The Good Fight (CBS All Access, Sundays) may be a spin-off from The Good Wife but its first two episodes are as good as anything from that show’s run.
The stunning two-hour premiere opens with characters and familiar, seamlessly integrating the two into a new environment – an environment without the Florricks, but with Diane Lockhart moving from the penthouse to the outhouse and back in a way that feels natural and unforced, and surrounds her with a new cast of equals that equals the one she’s moved on from.
The two-hour series premiere (the first hour of which is being broadcast on CBS to provide the maximum potential audience) finds Diane (Christine Baranski) planning her retirement – putting an offer in a charming villa in Provence, France, and taking on a police brutality case for Cook County.
Newly minted lawyer Maia Rindell (Rose Leslie, Game of Thrones) is starting her first day at Lockhart, Deckler, Gussman, etc.. and being assigned to scutwork following an orientation walk & talk by David Lee (Zach Grenier). With two weeks until her retirement, Diane gives Rose, her goddaughter, an opportunity to help on her last case.
When a Ponzi scheme scandal hits her parents, Maia instantly becomes the most hated woman in Chicago – if only because her father (Paul Guilfoyle) is arrested and in jail. Despite her making a key contribution to Diane’s case, she’s fired – while Diane is wiped out financially, and her former partners won’t let her come back (Lee, slimeball that he is, celebrates).
Diane follows her out of the firm after the attorney for the defendant, Robert Boseman (Delroy Lindo) in the police brutality case offers her a partnership at his firm, Chicago’s leading African American law firm – but not before letting her old firm know where she’s going, and giving them that key piece of evidence. (In a cool twist, Boseman’s hiring of Diane could actually be a ‘diversity hire’!)
There are lots of interesting moments in the series premiere – not the least of which is Boseman’s firm’s managing partner, Barbara Kolstad (Erica Tazel, Justified), not being too keen that he ‘called an audible’ in hiring Diane. She doesn’t much care for Lucca Quinn’s (Cush Jumbo) input, either – and she asked for it!
The second half of the premiere finds Lucca and Maia taking on the case of a sportswear chain’s employee who says he was wrongly accused and forced to sign a confession to save his job.

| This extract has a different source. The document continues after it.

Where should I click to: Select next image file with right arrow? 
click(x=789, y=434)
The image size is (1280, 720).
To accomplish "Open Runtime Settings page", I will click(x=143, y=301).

Judging from the premiere, Diane, Maia, Boseman, Kolstad and Lucca look to be the primary players and they are an intriguing mix even before we include Maia’s girlfriend and reintroduce Diane’s ‘new’ assistant, Marissa Gold (Sarah Steele) – who looks to be getting more and juicier things to do here.
As you would expect from creators Robert and Michelle King, there’s plenty of good legal wrangling mixed with an equally entertaining look at the lives of characters. The second hour even introduces a new concept to the show (and, I suspect, one that would have turned up on The Good Wife if it had continued): a pair of litigation financiers – forensic accountants who use a computer algorithm to decide which cases they will finance – and for how long and how much –and which they won’t.
The story of how Diane moves from her old firm to her new one is detailed sufficiently well that The Good Fight is a good place for those who never watched The Good Wife to come aboard.
Running on CBS All Access allows the writers to use some serious profanity – there are a few extremely well timed f-bombs – and a bit more skin – but other than the well-timed f-bombs (the first time Diane utters her first it is practically cathartic, not to mention appropriate).
Surprisingly, one of the best moments of the premiere is its opening scene – with Diane watching Donald Trump’s inauguration with growing disgust before turning off her TV. It feels like that is the last straw for her – the one that provokes her decision to retire (and get out of the country).
From then on, when things take a darker turn, they feel more inevitable than surprising – which, in turn, makes Diane’s rebounding (and her graceful exit from Lockhart,
Deckler, Gussman and etc… so satisfying.
Language aside, the series premiere of The Good Fight could be a network show – but it would be a hallmark network show.
After seeing the two-hour premiere (all that was made available for critics), it’s possible to see the show stretching the bounds of its premise a bit more deeply than it might have on network TV, but only as much as it absolutely has to.
Is it worth subscribing to CBS All Access? Yes, indeed, it is.